[Opening Records to process section]

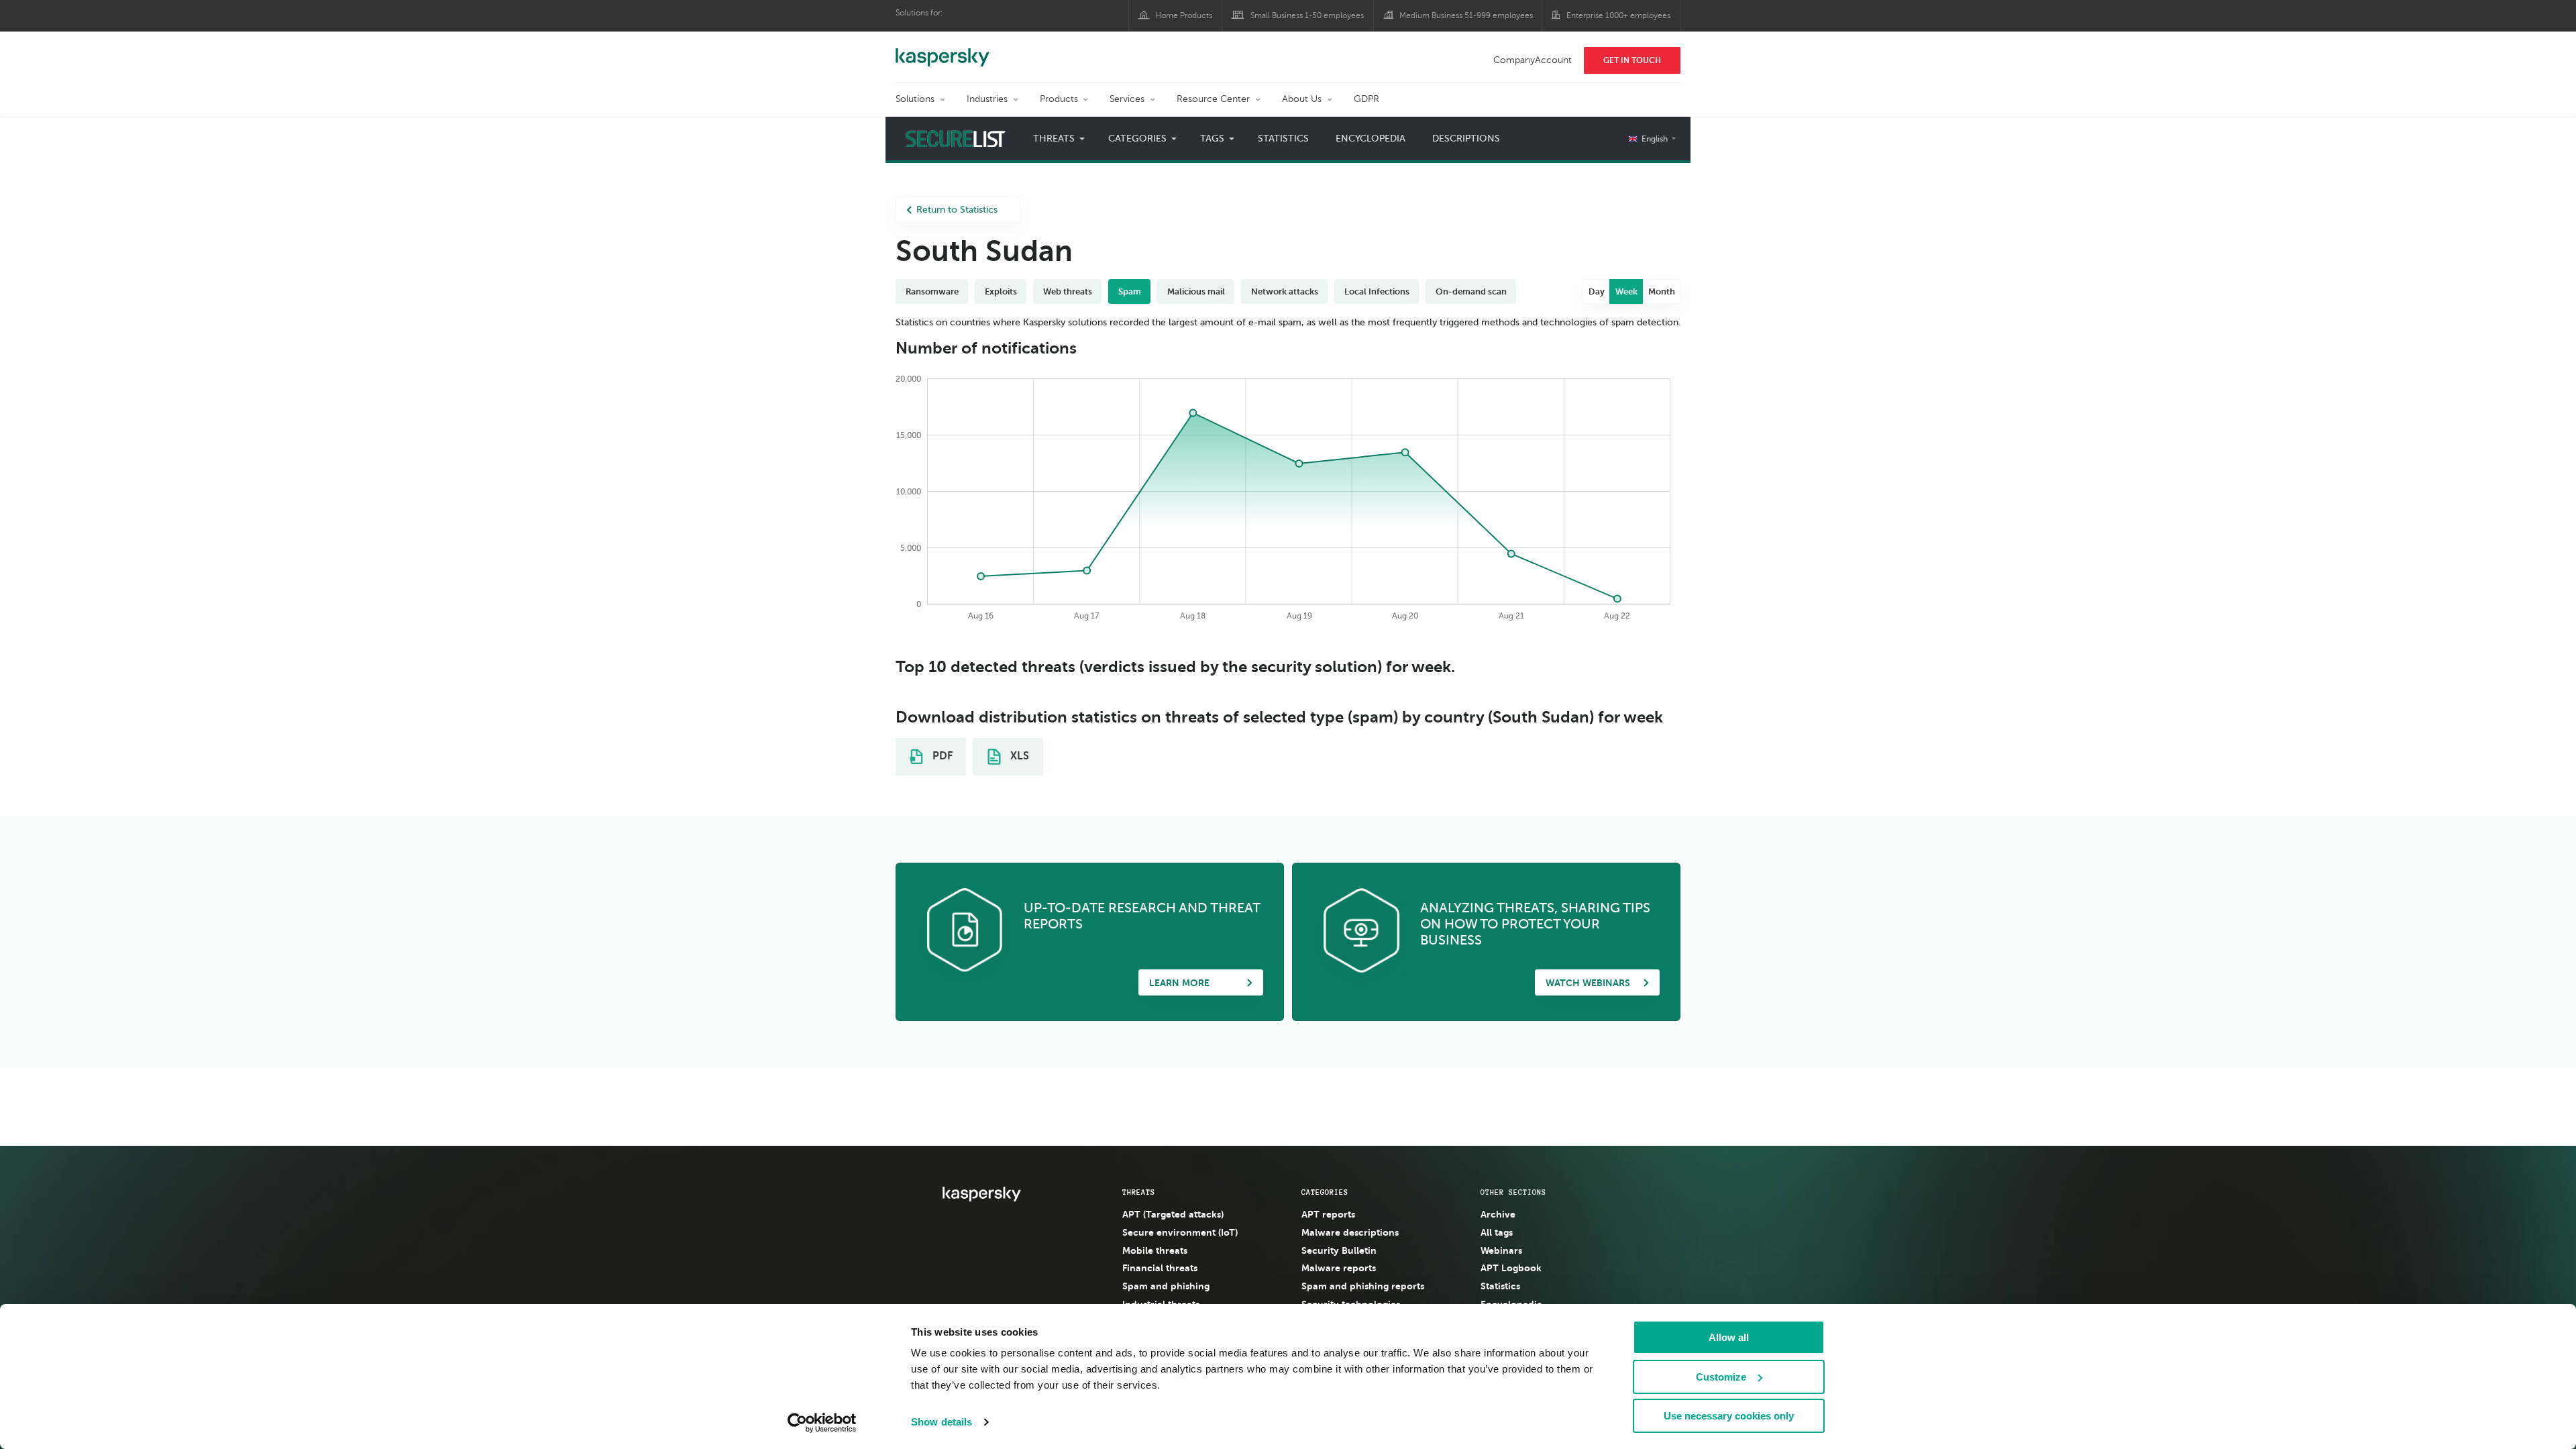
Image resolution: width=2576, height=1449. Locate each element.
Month (1661, 291)
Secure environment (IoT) (1180, 1232)
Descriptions (1466, 138)
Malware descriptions (1350, 1232)
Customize (1721, 1377)
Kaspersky (942, 50)
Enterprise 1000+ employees (1618, 15)
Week (1626, 291)
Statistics (1283, 138)
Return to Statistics (957, 210)
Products (1059, 99)
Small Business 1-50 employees (1307, 15)
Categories (1324, 1192)
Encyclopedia (1370, 138)
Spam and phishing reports (1362, 1286)
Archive (1498, 1214)
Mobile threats (1154, 1250)
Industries (987, 99)
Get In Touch (1632, 60)
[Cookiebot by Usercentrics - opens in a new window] (822, 1423)
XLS (1018, 756)
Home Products (1183, 15)
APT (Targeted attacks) (1173, 1214)
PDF (941, 756)
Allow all (1729, 1337)
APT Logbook (1511, 1268)
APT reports (1328, 1214)
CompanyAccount (1532, 60)
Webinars (1501, 1250)
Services (1127, 99)
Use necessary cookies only (1729, 1415)
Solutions (915, 99)
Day (1597, 291)
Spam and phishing (1166, 1286)
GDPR (1366, 99)
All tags (1497, 1232)
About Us (1302, 99)
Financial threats (1159, 1268)
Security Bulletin (1339, 1250)
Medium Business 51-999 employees (1466, 15)
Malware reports (1338, 1268)
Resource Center (1213, 99)
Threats (1138, 1192)
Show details (941, 1422)
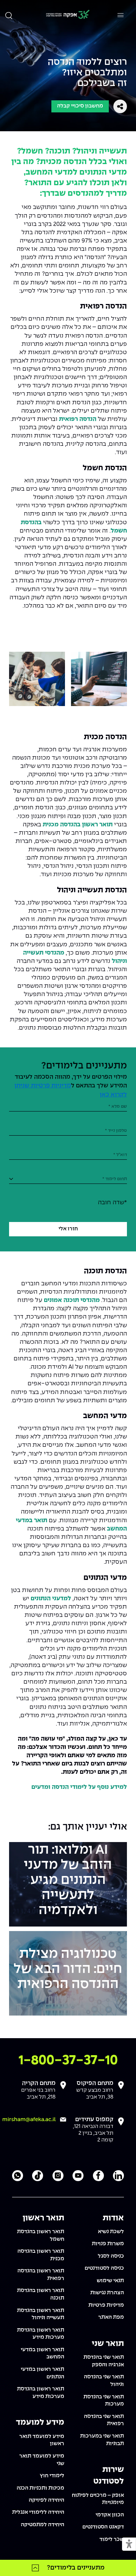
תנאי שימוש (110, 2280)
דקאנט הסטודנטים (103, 2527)
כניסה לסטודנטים (104, 2268)
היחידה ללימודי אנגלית (38, 2512)
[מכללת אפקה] (67, 15)
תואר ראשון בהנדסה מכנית (78, 824)
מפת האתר (111, 2317)
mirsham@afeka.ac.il (29, 2119)
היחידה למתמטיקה (42, 2524)
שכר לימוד (111, 2539)
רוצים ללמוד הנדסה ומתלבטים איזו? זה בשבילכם (87, 73)
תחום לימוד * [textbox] (114, 1179)
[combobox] (68, 1179)
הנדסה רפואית (77, 419)
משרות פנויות (108, 2243)
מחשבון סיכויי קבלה (80, 106)
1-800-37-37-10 (68, 2060)
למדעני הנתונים (51, 1598)
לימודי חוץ (52, 2475)
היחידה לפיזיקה (46, 2500)
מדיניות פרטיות (106, 2305)
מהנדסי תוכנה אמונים (72, 1300)
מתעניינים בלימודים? (76, 2568)
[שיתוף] (120, 106)
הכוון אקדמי (110, 2515)
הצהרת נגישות (107, 2292)
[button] (129, 2544)
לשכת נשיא (111, 2231)
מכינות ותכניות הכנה (40, 2488)
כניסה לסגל (111, 2256)
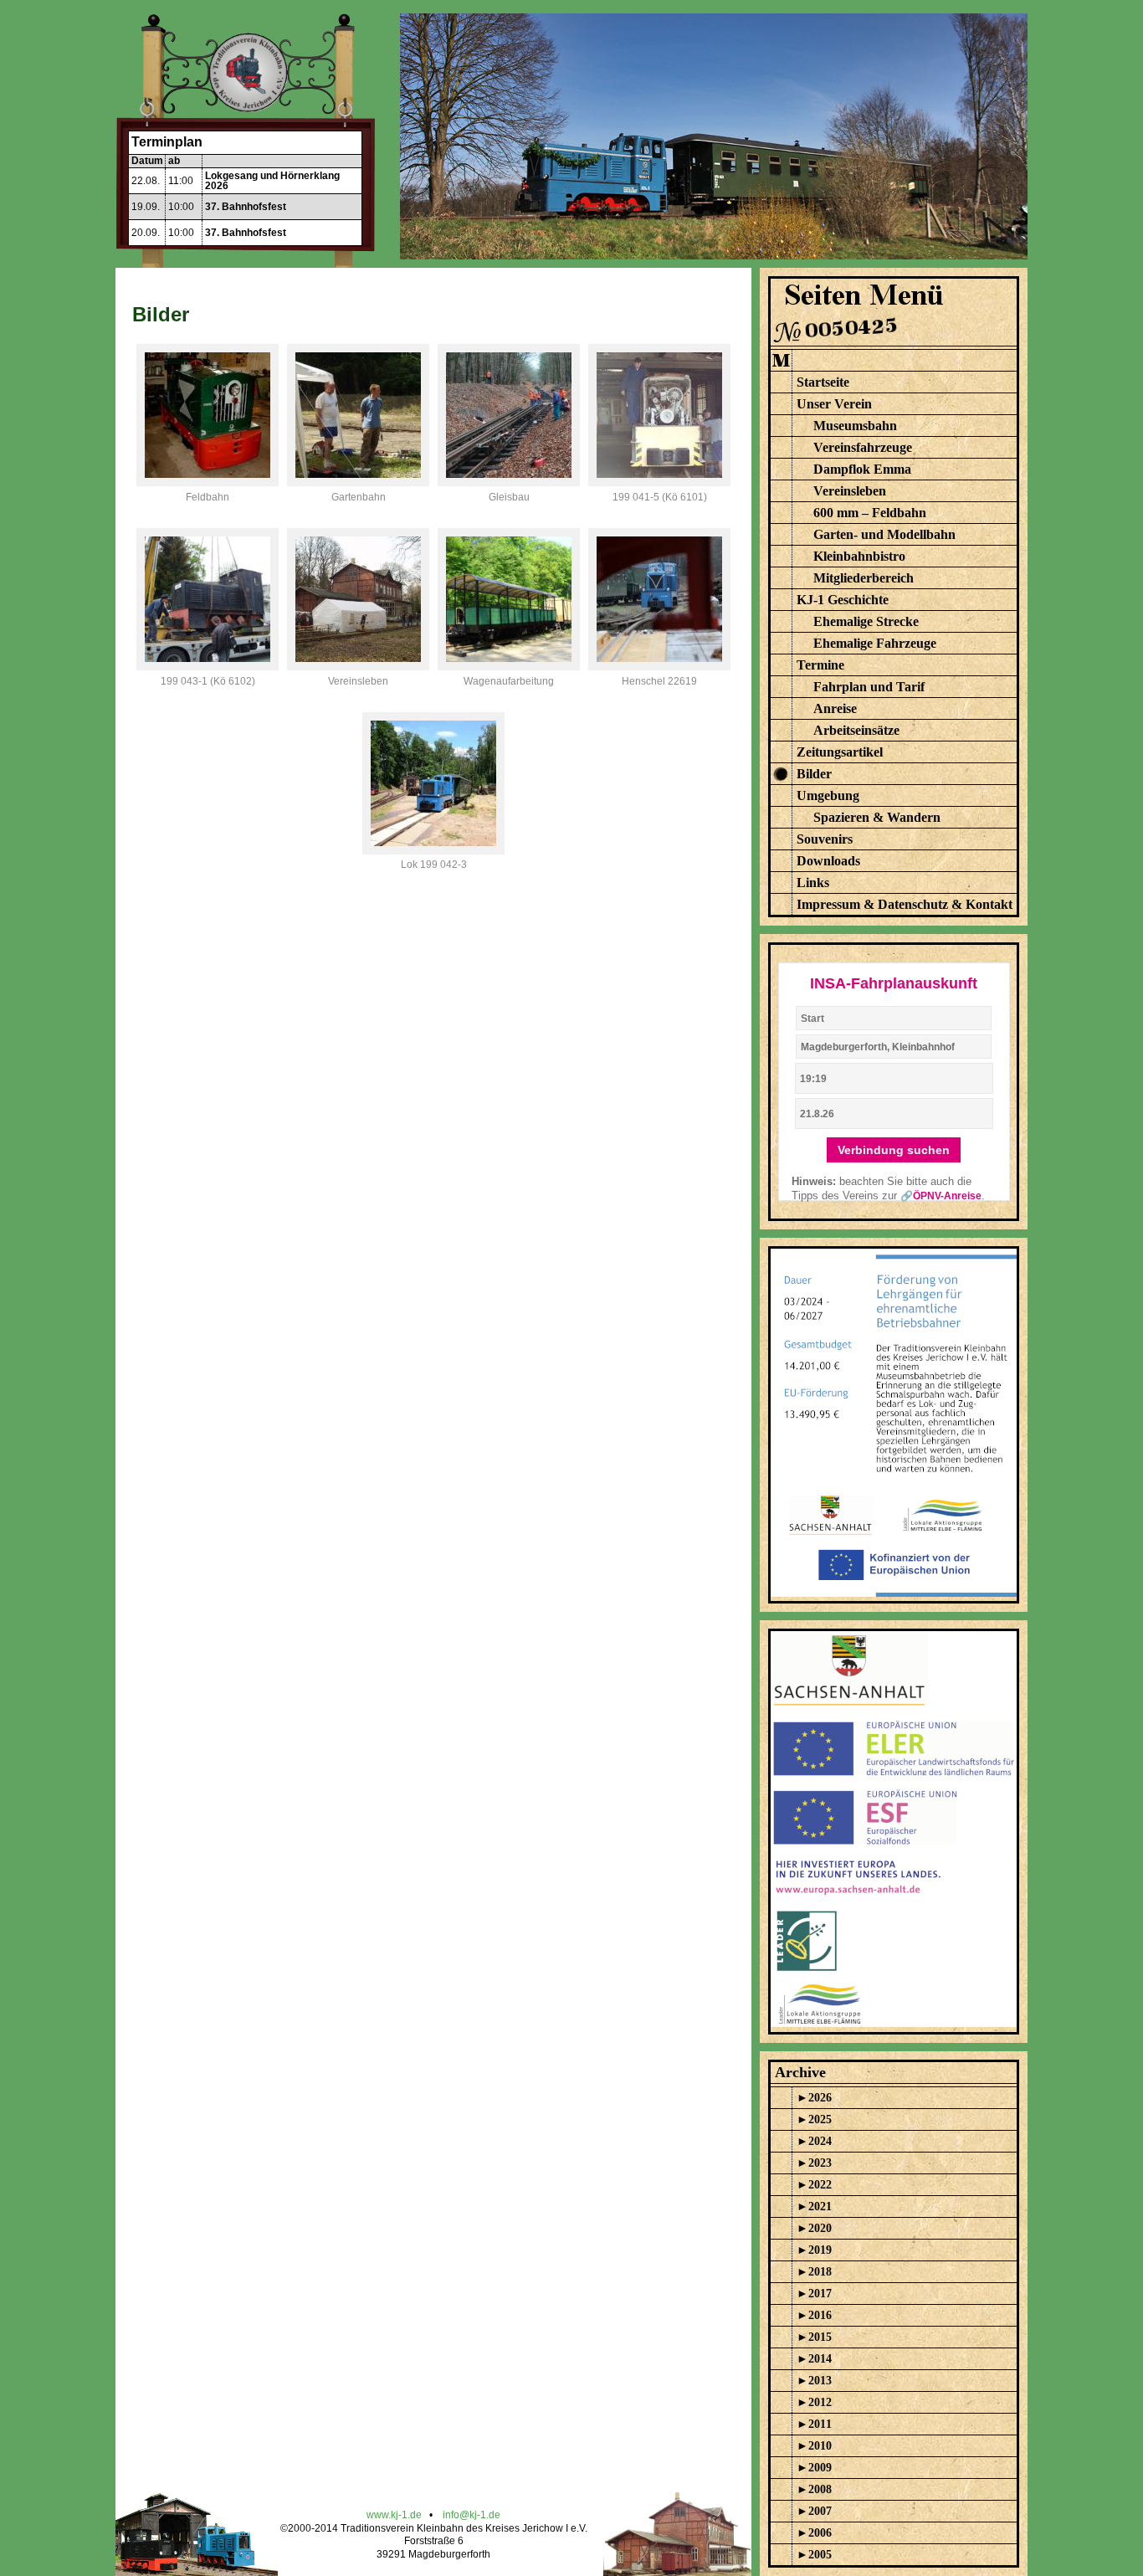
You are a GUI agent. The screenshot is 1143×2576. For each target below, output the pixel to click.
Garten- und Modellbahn (884, 534)
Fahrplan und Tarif (869, 687)
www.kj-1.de (394, 2515)
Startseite (823, 382)
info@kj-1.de (471, 2515)
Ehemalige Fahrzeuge (874, 643)
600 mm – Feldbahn (869, 512)
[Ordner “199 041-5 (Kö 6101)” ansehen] (659, 482)
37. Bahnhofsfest (245, 207)
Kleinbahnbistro (859, 556)
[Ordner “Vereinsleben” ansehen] (358, 666)
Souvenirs (825, 839)
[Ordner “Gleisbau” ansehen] (509, 482)
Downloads (828, 861)
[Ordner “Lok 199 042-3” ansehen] (433, 850)
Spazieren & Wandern (877, 817)
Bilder (814, 774)
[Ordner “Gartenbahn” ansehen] (358, 482)
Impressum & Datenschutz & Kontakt (904, 904)
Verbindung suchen (894, 1150)
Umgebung (828, 795)
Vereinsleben (849, 491)
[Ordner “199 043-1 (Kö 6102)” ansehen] (207, 666)
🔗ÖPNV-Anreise (941, 1196)
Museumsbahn (855, 425)
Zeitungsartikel (840, 752)
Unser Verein (834, 404)
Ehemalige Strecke (866, 621)
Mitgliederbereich (863, 578)
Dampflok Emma (862, 469)
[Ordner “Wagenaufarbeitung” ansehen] (509, 666)
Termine (820, 665)
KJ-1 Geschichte (843, 600)
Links (813, 882)
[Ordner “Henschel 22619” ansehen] (659, 666)
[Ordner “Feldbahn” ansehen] (207, 482)
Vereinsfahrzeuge (862, 447)
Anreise (835, 708)
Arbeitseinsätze (856, 730)
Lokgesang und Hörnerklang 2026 (272, 181)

[Closing Records to process section]

Exercise brief: Your copy should match every record exactly and contain no pictures.

Your solution:
Image resolution: width=2576, height=1449. Locate each element.
Month (1661, 291)
Secure environment (IoT) (1180, 1232)
Descriptions (1466, 138)
Malware descriptions (1350, 1232)
Customize (1721, 1377)
Kaspersky (942, 50)
Enterprise 1000+ employees (1618, 15)
Week (1626, 291)
Statistics (1283, 138)
Return to Statistics (957, 210)
Products (1059, 99)
Small Business 1-50 employees (1307, 15)
Categories (1324, 1192)
Encyclopedia (1370, 138)
Spam and phishing reports (1362, 1286)
Archive (1498, 1214)
Mobile threats (1154, 1250)
Industries (987, 99)
Get In Touch (1632, 60)
[Cookiebot by Usercentrics - opens in a new window] (822, 1423)
XLS (1018, 756)
Home Products (1183, 15)
APT (Targeted attacks) (1173, 1214)
PDF (941, 756)
Allow all (1729, 1337)
APT Logbook (1511, 1268)
APT reports (1328, 1214)
CompanyAccount (1532, 60)
Webinars (1501, 1250)
Services (1127, 99)
Use necessary cookies only (1729, 1415)
Solutions (915, 99)
Day (1597, 291)
Spam and phishing (1166, 1286)
GDPR (1366, 99)
All tags (1497, 1232)
About Us (1302, 99)
Financial threats (1159, 1268)
Security Bulletin (1339, 1250)
Medium Business 51-999 employees (1466, 15)
Malware reports (1338, 1268)
Resource Center (1213, 99)
Threats (1138, 1192)
Show details (941, 1422)
תנאי שימוש (110, 2280)
דקאנט הסטודנטים (103, 2527)
כניסה לסטודנטים (104, 2268)
היחידה ללימודי אנגלית (38, 2512)
[מכללת אפקה] (67, 15)
תואר ראשון בהנדסה מכנית (78, 824)
מפת האתר (111, 2317)
mirsham@afeka.ac.il (29, 2119)
היחידה למתמטיקה (42, 2524)
שכר לימוד (111, 2539)
רוצים ללמוד הנדסה ומתלבטים איזו? זה בשבילכם (87, 73)
תחום לימוד * [textbox] (114, 1179)
[combobox] (68, 1179)
הנדסה רפואית (77, 419)
משרות פנויות (108, 2243)
מחשבון סיכויי קבלה (80, 106)
1-800-37-37-10 (68, 2060)
למדעני הנתונים (51, 1598)
לימודי חוץ (52, 2475)
היחידה לפיזיקה (46, 2500)
מדיניות פרטיות (106, 2305)
מהנדסי תוכנה אמונים (72, 1300)
מתעניינים בלימודים? (76, 2568)
[שיתוף] (120, 106)
הכוון אקדמי (110, 2515)
הצהרת נגישות (107, 2292)
[button] (129, 2544)
לשכת נשיא (111, 2231)
מכינות ותכניות הכנה (40, 2488)
כניסה לסגל (111, 2256)
You are a GUI agent. The screenshot is 1143×2576. For each target below, output the pixel to click.
Garten- und Modellbahn (884, 534)
Fahrplan und Tarif (869, 687)
www.kj-1.de (394, 2515)
Startseite (823, 382)
info@kj-1.de (471, 2515)
Ehemalige Fahrzeuge (874, 643)
600 mm – Feldbahn (869, 512)
[Ordner “199 041-5 (Kö 6101)” ansehen] (659, 482)
37. Bahnhofsfest (245, 207)
Kleinbahnbistro (859, 556)
[Ordner “Vereinsleben” ansehen] (358, 666)
Souvenirs (825, 839)
[Ordner “Gleisbau” ansehen] (509, 482)
Downloads (828, 861)
[Ordner “Lok 199 042-3” ansehen] (433, 850)
Spazieren & Wandern (877, 817)
Bilder (814, 774)
[Ordner “Gartenbahn” ansehen] (358, 482)
Impressum & Datenschutz & Kontakt (904, 904)
Verbindung suchen (894, 1150)
Umgebung (828, 795)
Vereinsleben (849, 491)
[Ordner “199 043-1 (Kö 6102)” ansehen] (207, 666)
🔗ÖPNV-Anreise (941, 1196)
Museumsbahn (855, 425)
Zeitungsartikel (840, 752)
Unser Verein (834, 404)
Ehemalige Strecke (866, 621)
Mitgliederbereich (863, 578)
Dampflok Emma (862, 469)
[Ordner “Wagenaufarbeitung” ansehen] (509, 666)
Termine (820, 665)
KJ-1 Geschichte (843, 600)
Links (813, 882)
[Ordner “Henschel 22619” ansehen] (659, 666)
[Ordner “Feldbahn” ansehen] (207, 482)
Vereinsfahrzeuge (862, 447)
Anreise (835, 708)
Arbeitseinsätze (856, 730)
Lokgesang und Hörnerklang 2026 (272, 181)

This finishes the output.